Stored items from a collection
[Start of section]
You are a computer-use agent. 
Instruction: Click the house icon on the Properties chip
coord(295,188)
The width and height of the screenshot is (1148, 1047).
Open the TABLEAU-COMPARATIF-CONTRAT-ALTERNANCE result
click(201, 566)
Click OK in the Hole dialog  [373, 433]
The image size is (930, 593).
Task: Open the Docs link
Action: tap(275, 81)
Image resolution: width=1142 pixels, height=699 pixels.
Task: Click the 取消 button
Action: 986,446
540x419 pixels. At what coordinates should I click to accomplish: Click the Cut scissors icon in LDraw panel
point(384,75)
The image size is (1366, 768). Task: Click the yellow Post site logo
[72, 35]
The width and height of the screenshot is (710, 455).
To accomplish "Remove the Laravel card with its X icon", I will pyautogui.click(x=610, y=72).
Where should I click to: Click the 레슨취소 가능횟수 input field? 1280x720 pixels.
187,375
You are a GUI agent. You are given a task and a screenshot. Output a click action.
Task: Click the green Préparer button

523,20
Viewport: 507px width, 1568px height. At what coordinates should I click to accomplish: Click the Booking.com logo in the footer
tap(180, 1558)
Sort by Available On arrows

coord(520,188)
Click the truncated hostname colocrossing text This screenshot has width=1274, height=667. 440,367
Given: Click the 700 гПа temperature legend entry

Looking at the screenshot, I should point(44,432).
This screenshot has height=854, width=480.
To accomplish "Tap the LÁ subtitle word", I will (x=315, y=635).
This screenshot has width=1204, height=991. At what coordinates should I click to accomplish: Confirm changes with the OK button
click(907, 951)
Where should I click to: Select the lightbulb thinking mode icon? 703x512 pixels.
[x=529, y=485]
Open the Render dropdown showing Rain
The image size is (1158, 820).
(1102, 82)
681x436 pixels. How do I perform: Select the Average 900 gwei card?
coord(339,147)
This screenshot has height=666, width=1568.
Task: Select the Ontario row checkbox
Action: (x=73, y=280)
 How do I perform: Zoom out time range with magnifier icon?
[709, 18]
[End of section]
None of the lines before the one containing "Given: Click the" belong in the answer; reproduce that line and all later lines of the records exactly.

**Expected output**.
Given: Click the 700 гПа temperature legend entry

Looking at the screenshot, I should point(44,432).
This screenshot has height=854, width=480.
To accomplish "Tap the LÁ subtitle word", I will (x=315, y=635).
This screenshot has width=1204, height=991. At what coordinates should I click to accomplish: Confirm changes with the OK button
click(907, 951)
Where should I click to: Select the lightbulb thinking mode icon? 703x512 pixels.
[x=529, y=485]
Open the Render dropdown showing Rain
The image size is (1158, 820).
(1102, 82)
681x436 pixels. How do I perform: Select the Average 900 gwei card?
coord(339,147)
This screenshot has height=666, width=1568.
Task: Select the Ontario row checkbox
Action: (x=73, y=280)
 How do I perform: Zoom out time range with magnifier icon?
[709, 18]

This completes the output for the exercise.